*PROBLEM REQUIREMENTS*. For each record here, output an exact copy.

*RECORD EXTRACTS*.
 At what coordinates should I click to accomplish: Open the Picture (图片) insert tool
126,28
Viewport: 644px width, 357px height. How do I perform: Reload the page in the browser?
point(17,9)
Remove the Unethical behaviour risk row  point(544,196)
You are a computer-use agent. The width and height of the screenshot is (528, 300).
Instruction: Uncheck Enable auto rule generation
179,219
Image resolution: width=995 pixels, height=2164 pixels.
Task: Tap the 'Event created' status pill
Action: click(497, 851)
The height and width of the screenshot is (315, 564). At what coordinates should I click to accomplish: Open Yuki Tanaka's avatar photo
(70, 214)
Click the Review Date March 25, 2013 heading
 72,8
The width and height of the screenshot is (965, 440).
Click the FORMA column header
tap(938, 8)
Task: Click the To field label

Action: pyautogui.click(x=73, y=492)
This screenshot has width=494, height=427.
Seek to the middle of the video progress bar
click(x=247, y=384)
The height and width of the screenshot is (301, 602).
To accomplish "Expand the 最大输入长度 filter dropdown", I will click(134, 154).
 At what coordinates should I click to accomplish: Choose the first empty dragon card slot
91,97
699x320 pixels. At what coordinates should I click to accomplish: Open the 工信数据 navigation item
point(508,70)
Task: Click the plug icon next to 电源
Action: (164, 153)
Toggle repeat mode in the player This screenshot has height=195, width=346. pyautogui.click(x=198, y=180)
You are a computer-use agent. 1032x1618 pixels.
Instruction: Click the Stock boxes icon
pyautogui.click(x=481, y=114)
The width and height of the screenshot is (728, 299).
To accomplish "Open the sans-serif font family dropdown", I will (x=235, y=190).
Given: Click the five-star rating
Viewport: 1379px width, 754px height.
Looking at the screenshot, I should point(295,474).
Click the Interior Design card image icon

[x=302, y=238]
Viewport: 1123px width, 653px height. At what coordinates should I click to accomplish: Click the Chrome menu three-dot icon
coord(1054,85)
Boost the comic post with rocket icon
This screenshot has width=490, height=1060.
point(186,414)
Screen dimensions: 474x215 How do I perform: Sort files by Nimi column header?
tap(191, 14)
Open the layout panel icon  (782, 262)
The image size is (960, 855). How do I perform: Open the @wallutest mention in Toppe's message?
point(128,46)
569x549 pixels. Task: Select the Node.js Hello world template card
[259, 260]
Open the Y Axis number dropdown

*RESULT FOR THIS TASK*.
 At what coordinates should I click to accomplish: Open the Picture (图片) insert tool
126,28
Viewport: 644px width, 357px height. How do I perform: Reload the page in the browser?
point(17,9)
Remove the Unethical behaviour risk row  point(544,196)
You are a computer-use agent. The width and height of the screenshot is (528, 300).
Instruction: Uncheck Enable auto rule generation
179,219
Image resolution: width=995 pixels, height=2164 pixels.
Task: Tap the 'Event created' status pill
Action: click(497, 851)
The height and width of the screenshot is (315, 564). At what coordinates should I click to accomplish: Open Yuki Tanaka's avatar photo
(70, 214)
Click the Review Date March 25, 2013 heading
 72,8
The width and height of the screenshot is (965, 440).
Click the FORMA column header
tap(938, 8)
Task: Click the To field label

Action: pyautogui.click(x=73, y=492)
This screenshot has width=494, height=427.
Seek to the middle of the video progress bar
click(x=247, y=384)
The height and width of the screenshot is (301, 602).
To accomplish "Expand the 最大输入长度 filter dropdown", I will click(134, 154).
 At what coordinates should I click to accomplish: Choose the first empty dragon card slot
91,97
699x320 pixels. At what coordinates should I click to accomplish: Open the 工信数据 navigation item
point(508,70)
Task: Click the plug icon next to 电源
Action: (164, 153)
Toggle repeat mode in the player This screenshot has height=195, width=346. pyautogui.click(x=198, y=180)
You are a computer-use agent. 1032x1618 pixels.
Instruction: Click the Stock boxes icon
pyautogui.click(x=481, y=114)
The width and height of the screenshot is (728, 299).
To accomplish "Open the sans-serif font family dropdown", I will (x=235, y=190).
Given: Click the five-star rating
Viewport: 1379px width, 754px height.
Looking at the screenshot, I should point(295,474).
Click the Interior Design card image icon

[x=302, y=238]
Viewport: 1123px width, 653px height. At what coordinates should I click to accomplish: Click the Chrome menu three-dot icon
coord(1054,85)
Boost the comic post with rocket icon
This screenshot has width=490, height=1060.
point(186,414)
Screen dimensions: 474x215 How do I perform: Sort files by Nimi column header?
tap(191, 14)
Open the layout panel icon  (782, 262)
The image size is (960, 855). How do I perform: Open the @wallutest mention in Toppe's message?
point(128,46)
569x549 pixels. Task: Select the Node.js Hello world template card
[259, 260]
Open the Y Axis number dropdown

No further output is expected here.